Physical chemistry is widely considered by both instructors, and certainly the instructed, to be the most daunting, demanding and difficult course in the chemistry curriculum. Between ten and fifteen thousand students a year take physical chemistry in the US and about ten thousand will graduate with a degree in chemistry. Both the number of enrolled chemistry graduate students and the number of chemistry doctorates awarded have declined in the last decade. In the same period, the number of doctorates awarded in physical chemistry has dropped more than twice as much as the overall chemistry Ph.D.s granted. This shrinking of the pool of physical chemists is troubling, given the ways in which applications of modern physical chemistry permeate many areas of chemistry, as well as other fields, such as medicine and biology - as the awarding of this year's Nobel Prize in Medicine not to a physician, but to a physical chemist, attests!

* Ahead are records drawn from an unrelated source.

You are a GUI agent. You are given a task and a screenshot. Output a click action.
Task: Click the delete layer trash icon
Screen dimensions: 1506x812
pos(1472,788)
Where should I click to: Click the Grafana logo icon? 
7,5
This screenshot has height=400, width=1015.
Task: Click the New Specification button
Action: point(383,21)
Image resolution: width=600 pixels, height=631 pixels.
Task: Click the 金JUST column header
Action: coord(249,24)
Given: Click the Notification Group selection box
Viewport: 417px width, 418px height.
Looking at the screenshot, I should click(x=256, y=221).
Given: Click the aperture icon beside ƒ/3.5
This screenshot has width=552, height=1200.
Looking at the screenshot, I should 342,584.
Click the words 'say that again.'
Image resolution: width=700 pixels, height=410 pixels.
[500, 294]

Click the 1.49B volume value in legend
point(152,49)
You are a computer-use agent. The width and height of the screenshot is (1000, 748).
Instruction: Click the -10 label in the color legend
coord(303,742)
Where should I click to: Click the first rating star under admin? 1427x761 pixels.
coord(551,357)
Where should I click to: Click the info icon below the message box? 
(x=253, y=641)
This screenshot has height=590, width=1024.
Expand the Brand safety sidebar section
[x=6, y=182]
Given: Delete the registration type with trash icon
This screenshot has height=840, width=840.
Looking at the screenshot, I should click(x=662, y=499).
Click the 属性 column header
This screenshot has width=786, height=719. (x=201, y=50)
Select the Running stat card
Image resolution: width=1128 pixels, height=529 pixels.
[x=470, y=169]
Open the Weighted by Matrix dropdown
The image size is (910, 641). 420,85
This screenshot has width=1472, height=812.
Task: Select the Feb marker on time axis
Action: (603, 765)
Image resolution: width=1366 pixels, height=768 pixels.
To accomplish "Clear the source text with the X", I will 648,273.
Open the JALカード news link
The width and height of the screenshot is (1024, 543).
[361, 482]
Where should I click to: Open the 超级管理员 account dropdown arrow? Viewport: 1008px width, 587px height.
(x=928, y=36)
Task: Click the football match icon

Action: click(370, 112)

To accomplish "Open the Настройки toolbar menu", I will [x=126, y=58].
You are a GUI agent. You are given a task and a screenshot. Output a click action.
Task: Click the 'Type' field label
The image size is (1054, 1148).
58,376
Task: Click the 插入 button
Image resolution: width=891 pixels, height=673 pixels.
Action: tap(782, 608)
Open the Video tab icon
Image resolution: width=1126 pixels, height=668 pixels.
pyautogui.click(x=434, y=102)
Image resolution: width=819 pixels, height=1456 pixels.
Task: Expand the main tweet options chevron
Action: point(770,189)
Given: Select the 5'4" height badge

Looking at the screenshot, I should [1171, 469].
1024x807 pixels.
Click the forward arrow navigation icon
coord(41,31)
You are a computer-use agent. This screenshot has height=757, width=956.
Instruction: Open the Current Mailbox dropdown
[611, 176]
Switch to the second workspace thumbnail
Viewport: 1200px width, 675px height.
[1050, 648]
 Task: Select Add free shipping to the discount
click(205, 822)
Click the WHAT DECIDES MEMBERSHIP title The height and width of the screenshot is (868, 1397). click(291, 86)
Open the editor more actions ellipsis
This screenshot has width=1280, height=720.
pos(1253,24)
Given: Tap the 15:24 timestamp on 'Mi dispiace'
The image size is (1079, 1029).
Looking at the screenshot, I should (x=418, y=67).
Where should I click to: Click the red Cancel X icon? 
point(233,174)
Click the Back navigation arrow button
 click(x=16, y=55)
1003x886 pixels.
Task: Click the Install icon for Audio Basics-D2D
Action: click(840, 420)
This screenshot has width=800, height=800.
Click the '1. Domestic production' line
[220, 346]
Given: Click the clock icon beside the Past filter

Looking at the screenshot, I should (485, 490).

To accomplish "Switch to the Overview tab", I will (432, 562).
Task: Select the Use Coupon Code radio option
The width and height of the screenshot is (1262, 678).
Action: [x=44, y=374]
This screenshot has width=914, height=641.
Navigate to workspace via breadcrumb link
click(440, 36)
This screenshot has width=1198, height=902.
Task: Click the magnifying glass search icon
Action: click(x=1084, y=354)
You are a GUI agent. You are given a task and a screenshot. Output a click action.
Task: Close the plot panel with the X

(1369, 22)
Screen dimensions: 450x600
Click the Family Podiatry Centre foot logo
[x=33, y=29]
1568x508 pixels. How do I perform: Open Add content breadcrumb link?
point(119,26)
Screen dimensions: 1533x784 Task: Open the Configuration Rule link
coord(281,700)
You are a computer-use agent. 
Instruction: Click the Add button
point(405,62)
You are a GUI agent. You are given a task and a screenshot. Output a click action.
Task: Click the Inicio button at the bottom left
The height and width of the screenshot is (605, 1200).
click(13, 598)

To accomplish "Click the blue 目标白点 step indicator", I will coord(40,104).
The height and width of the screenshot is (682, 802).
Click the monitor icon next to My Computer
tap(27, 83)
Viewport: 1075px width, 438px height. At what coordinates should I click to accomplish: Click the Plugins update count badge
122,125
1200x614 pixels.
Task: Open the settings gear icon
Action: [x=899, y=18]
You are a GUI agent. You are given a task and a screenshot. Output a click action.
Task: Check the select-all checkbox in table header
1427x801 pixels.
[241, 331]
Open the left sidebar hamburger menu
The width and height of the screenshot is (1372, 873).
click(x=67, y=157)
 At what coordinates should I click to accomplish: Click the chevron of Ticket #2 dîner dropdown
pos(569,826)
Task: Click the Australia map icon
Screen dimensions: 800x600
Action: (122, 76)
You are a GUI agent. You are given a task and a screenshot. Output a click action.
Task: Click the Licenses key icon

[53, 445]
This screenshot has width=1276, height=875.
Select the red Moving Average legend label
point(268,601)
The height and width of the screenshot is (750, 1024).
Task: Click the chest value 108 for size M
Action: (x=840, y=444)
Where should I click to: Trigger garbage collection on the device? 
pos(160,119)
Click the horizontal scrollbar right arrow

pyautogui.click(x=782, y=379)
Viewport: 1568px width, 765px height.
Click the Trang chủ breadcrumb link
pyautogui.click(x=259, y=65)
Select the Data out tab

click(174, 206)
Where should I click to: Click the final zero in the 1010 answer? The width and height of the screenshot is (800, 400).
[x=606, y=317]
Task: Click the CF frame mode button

There remains a paucity of references to the modern literature in many current textbooks. For example, a comparison of the chapters dealing with chemical kinetics in my father's 1951 physical chemistry text to those in the text I used some 25 years later, to a recent (2002) edition of that text, reveals very little change over a half-century. A few additional topics are included, most notably the use of computers to solve complex rate equations and techniques to follow fast reactions. Connections to the current primary literature are few and far between. For example, in the section on fast kinetics in a 2002 text, the most recent reference dates to 1969, despite the major advances in that field in the last thirty years. Much of the example data in current physical chemistry texts is many years out of date, and while it certainly adequately illustrates the principles, students cannot help but find irrelevant and uninteresting a field in which a large number of the examples presented to them were done before their parents were born.
Vital, engaging and relevant courses in physical chemistry should play a strong role in encouraging students to remain in the chemistry pipeline, especially in the pipeline leading to advanced work in physical chemistry. What type of courses will be most effective in bringing students into chemistry and retaining their interest in the field? There is good evidence from other courses and curricula that suggests introducing context-rich materials into a course engages a broader pool of students than might otherwise be reached, leads to improved student performance, and increases retention of students.
Context-rich materials embed specific principles drawn from a curriculum into a web of related information. These materials open up for students the "who, what, when, where, and why?" of a concept. There is good evidence that context-rich curricula can attract and retain a diverse group of students, engage students with a wide variety of learning styles, as well as improve student performance. The best context-rich materials will offer concrete examples, feature connectivity between disciplines, introduce methodology, and acknowledge the impact solving a problem can have in the broader world. Case studies are one example of context-rich materials that have been successfully used in the teaching of science, but context-rich materials need not be so broad in scope. The Physical Chemistry Online project (PCOL) has used context-rich modules to build student interest in the physical chemistry laboratory.